It was, perhaps, fitting that the same website that debuted to the scorn of the nation last fall would crash on the last day of the six-month period for enrollment in ObamaCare. Just as the administration and its media cheerleaders were declaring victory in their effort to reach the goal of seven million enrolled in the scheme, the HealthCare.gov website was down for six hours this morning due to what we are told was a software bug that caused a crash rather than a surge in traffic. Though the site was supposedly back up and running, the event was an appropriate metaphor for a flawed law’s implementation. Having overpromised throughout this process, the government couldn’t even keep its website up during the last day of its self-imposed deadline.
Yet the real problem with the White House’s triumphant spin on the enrollment figures isn’t that “glitchy” website. It’s the fact that the numbers that are being cited as proof that, despite all its travails, more than six and perhaps even seven million people have signed up for ObamaCare are thoroughly unreliable. You don’t have to be a conspiracy theorist to know that the books are being cooked. With as many as 20 percent of those being counted as enrolled yet to pay a premium and thus not actually covered, the talk about success is mere hot air.
So, too, are the claims that the scheme has met or exceeded its goal of expanding the pool of insured Americans. Since the overwhelming majority of those participating were already covered by insurance and are being forced onto ObamaCare by the new law’s regulations, the accomplishment being touted today is more one of bureaucratic bookkeeping than a meaningful expansion of health care. Nor is there any sign that the flood of young and healthy Americans into the ranks of those participating is occurring, meaning that what will follow today’s great victory will be a gradual recognition that what the country has been saddled with is a mess that will cause insurance costs to skyrocket rather than go down.
It should be acknowledged that the pictures of people standing on line waiting to talk about getting ObamaCare and the reports of large numbers visiting the website or trying to call in to get the insurance sounds like a vindication of the law or at least of the all-out enrollment push being conducted by the president and the rest of his administration. But the fact remains that merely signing onto the website and creating an account is not the same thing as actually buying the product. If by the end of the day, the administration is claiming that they have met or come close to the seven million enrollments it wanted, it must be remembered that this number must be reduced by at least 20 percent to account for the vast numbers who haven’t completed the purchase and may never do so.
Just as deceptive is the fact that among the millions being counted as happy ObamaCare customers are a huge number of Americans who already had health insurance they liked but lost it as a result of the passage of the misnamed Affordable Care Act. They are now stuck with coverage that is likely more expensive and which contains provisions they didn’t want. As a New York Times front-page feature that was, no doubt, intended to tout the law’s benefits in Kentucky—a rare example where a state exchange appears to be working well—illustrated, administration triumphalism has little connection to the reality faced by many of those affected by the president’s signature health-care law. Including those Americans who are the big losers in the passage of this law as being part of the supposed flood of those who need and want ObamaCare is the ultimate in double counting.
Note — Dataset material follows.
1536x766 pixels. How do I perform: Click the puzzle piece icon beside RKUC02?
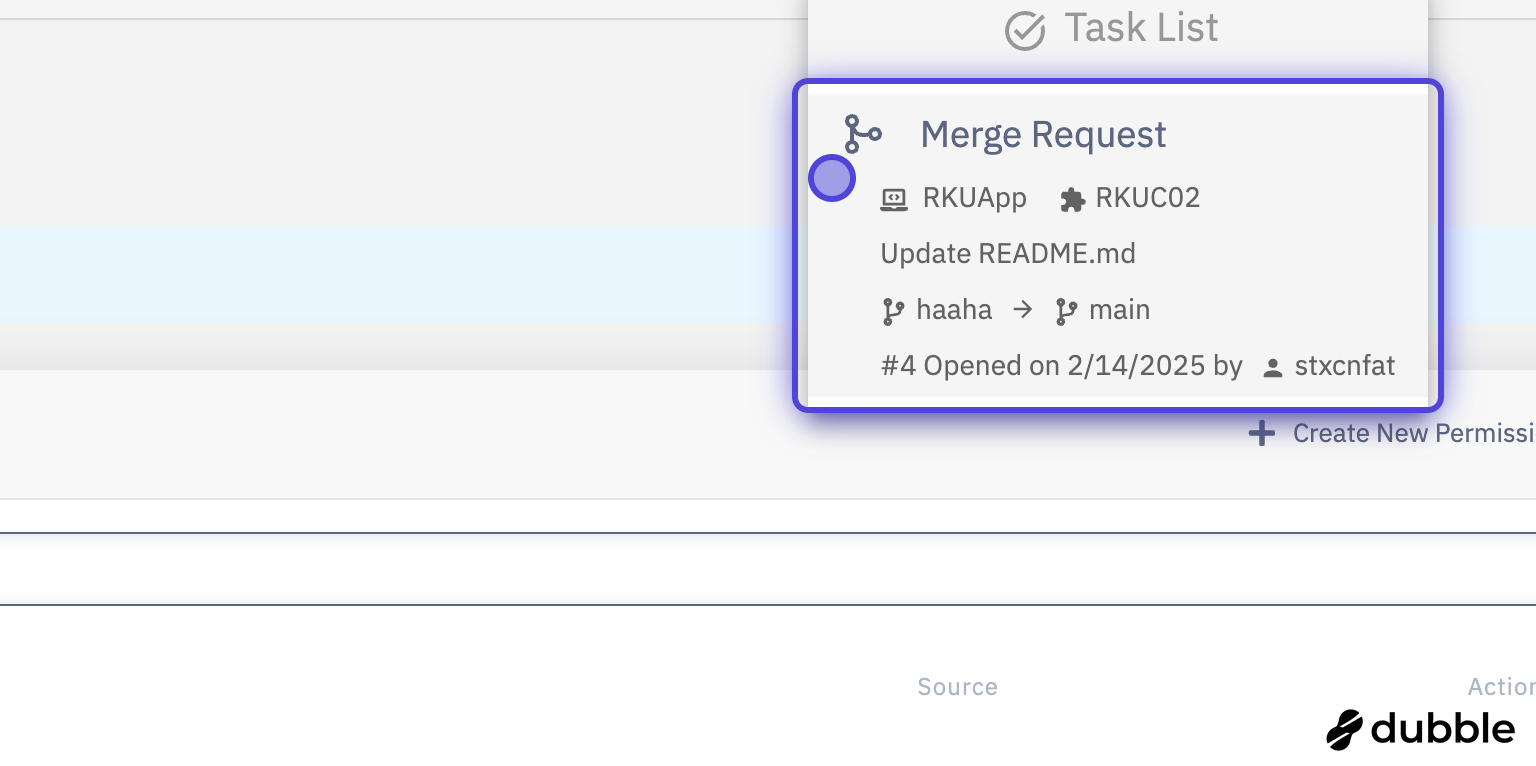tap(1072, 199)
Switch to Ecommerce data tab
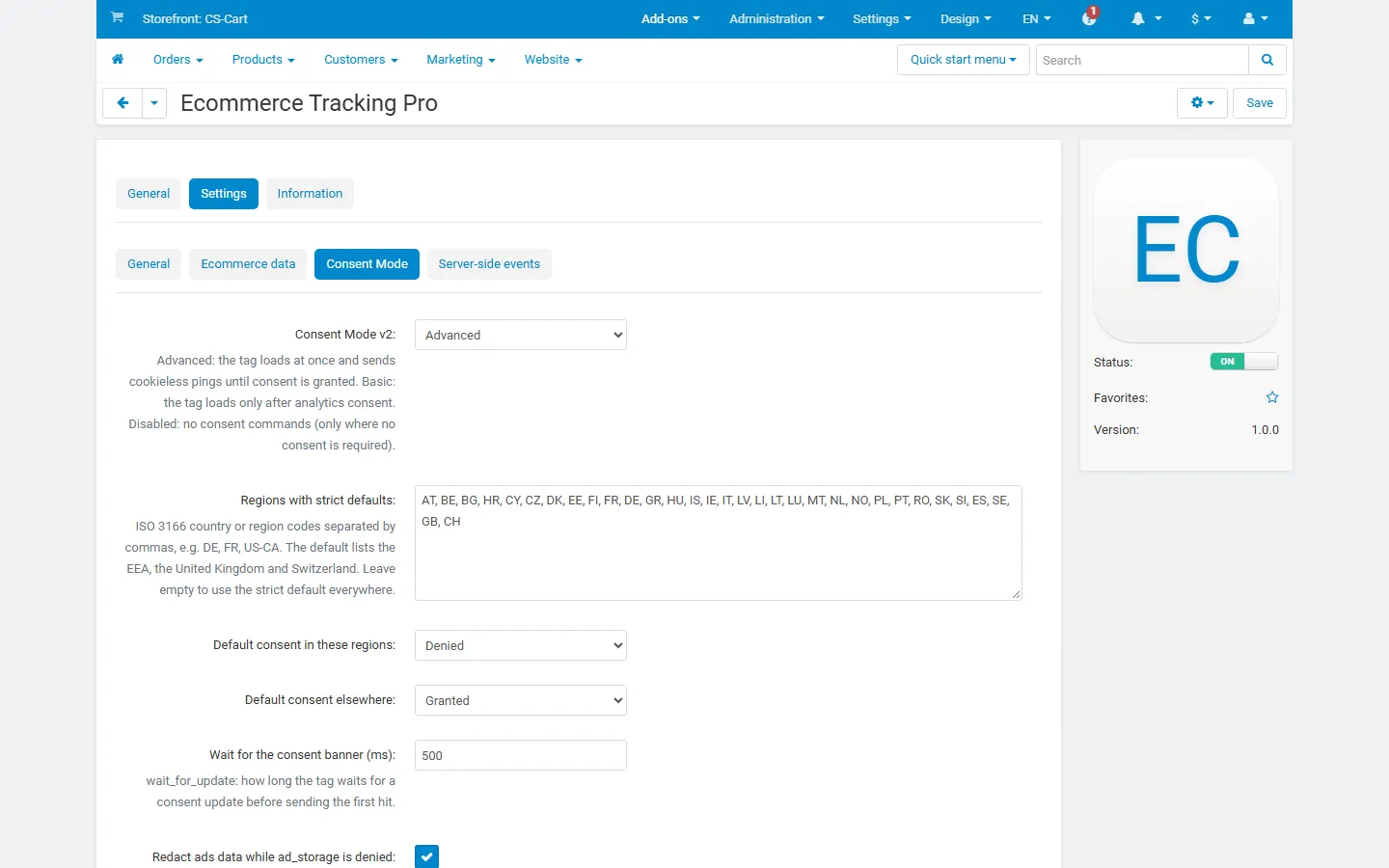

No matter what the numbers of those enrolled actually turn out to be, without millions more young and healthy Americans included in the plan, it will be a financial disaster and force the government to bail out the insurance companies. That will be unfortunate. But if those more profitable young and healthy customers don’t listen to the president’s pleas, who can blame them? The product that is being shoved down their throats is inferior, costly, and a bad deal to boot. With pre-existing conditions no longer a bar to insurance coverage there is no longer much reason for those who are less likely to get sick to enroll before they are placed in the position of needing insurance. And with much of the plan’s provisions being postponed or otherwise delayed in order to lessen the pain to the nation and increase the Democrats’ chances of success in November, there is no way of knowing just how unpopular this law will be when all is said and done.
It is entirely possible that we will look back on today’s deadline and administration celebrations about enrollment as Obama’s version of George W. Bush’s infamous “mission accomplished” moment after Iraq. Democrats who dream that today’s numbers will get them off the hook in the midterms should think again.